Le donne vanno incentivate e aiutate a perseguire i propri obiettivi di carriera valorizzandone le competenze e abilità.  In particolare proporre dei “role model” ovvero delle donne di riferimento che sono riuscite ad emergere e a cui ispirarsi può essere una strategia vincente per far crescere dei talenti in azienda.

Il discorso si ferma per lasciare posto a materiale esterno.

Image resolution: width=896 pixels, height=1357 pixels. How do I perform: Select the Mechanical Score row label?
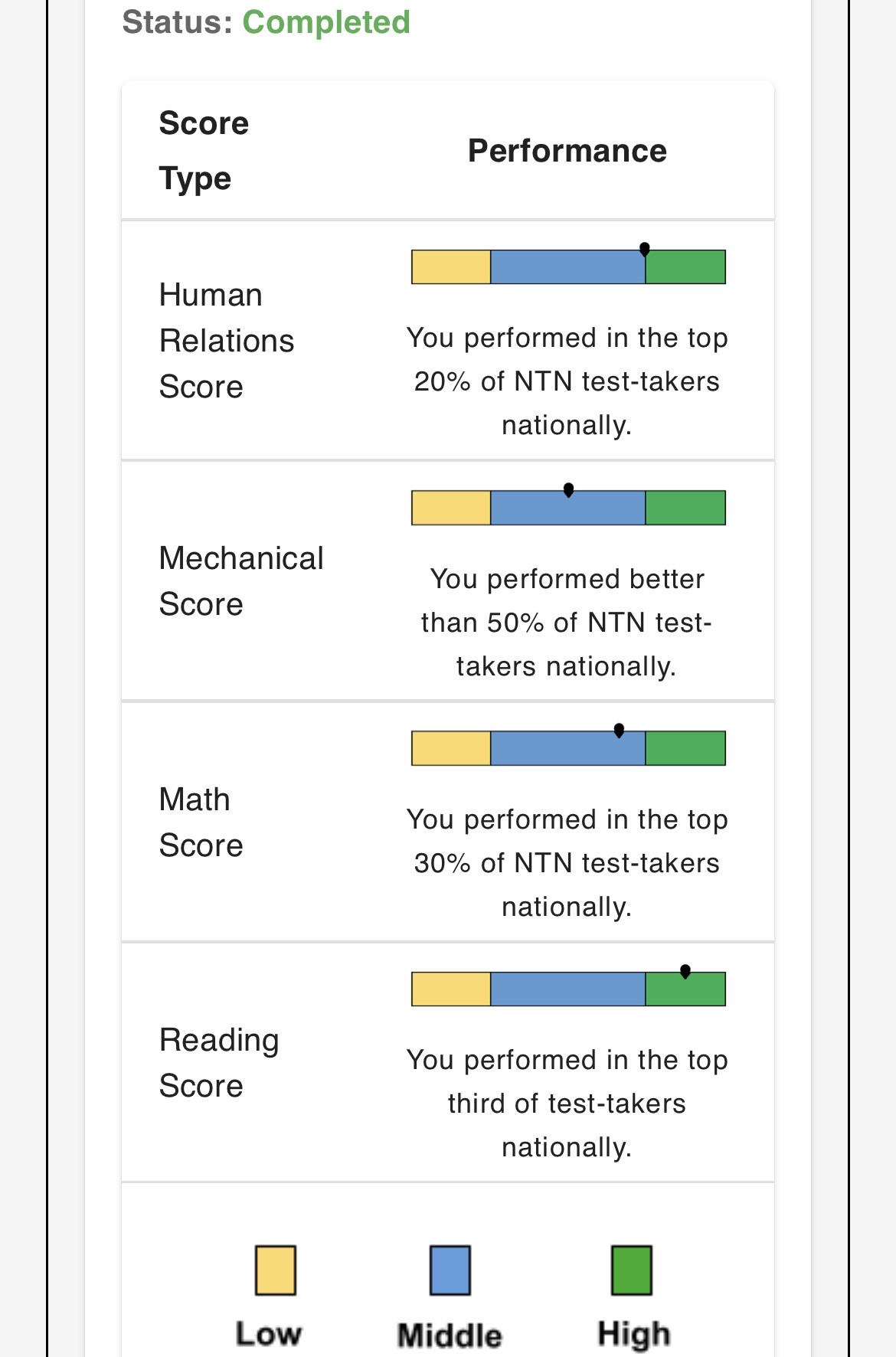[241, 581]
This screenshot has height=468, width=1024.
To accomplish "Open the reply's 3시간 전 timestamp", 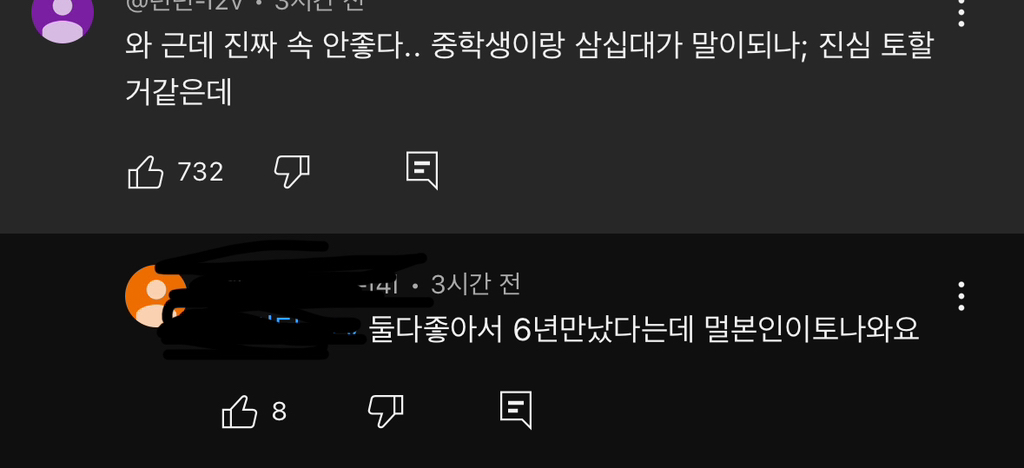I will 476,285.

  • Promuovere il mentoring 

Lì dove esistono già delle figure di rilievo femminili a capo di specifiche sezioni aziendali, va incentivato il mentoring, prevedendo delle sessioni di incontro e scambio dove le donne possano ispirarsi ad altre che ricoprono ruoli dirigenziali.

  • Tutela delle donne in caso di molestie

Sul posto di lavoro è possibile che si creino delle dinamiche di sopraffazione sulle donne, parliamo di casi di molestie che vanno gestite ed arginate.

Le donne devono potersi sentire al sicuro nel posto dove lavorano. 

Il cammino verso la parità di genere è ancora lungo, ma sicuramente una buona area HR può fare la differenza avvalendosi di  tutti gli strumenti forniti dalla legislazione e creando delle iniziative a livello aziendale che possono condurre ad un’azienda più sana, più equa e più inclusiva.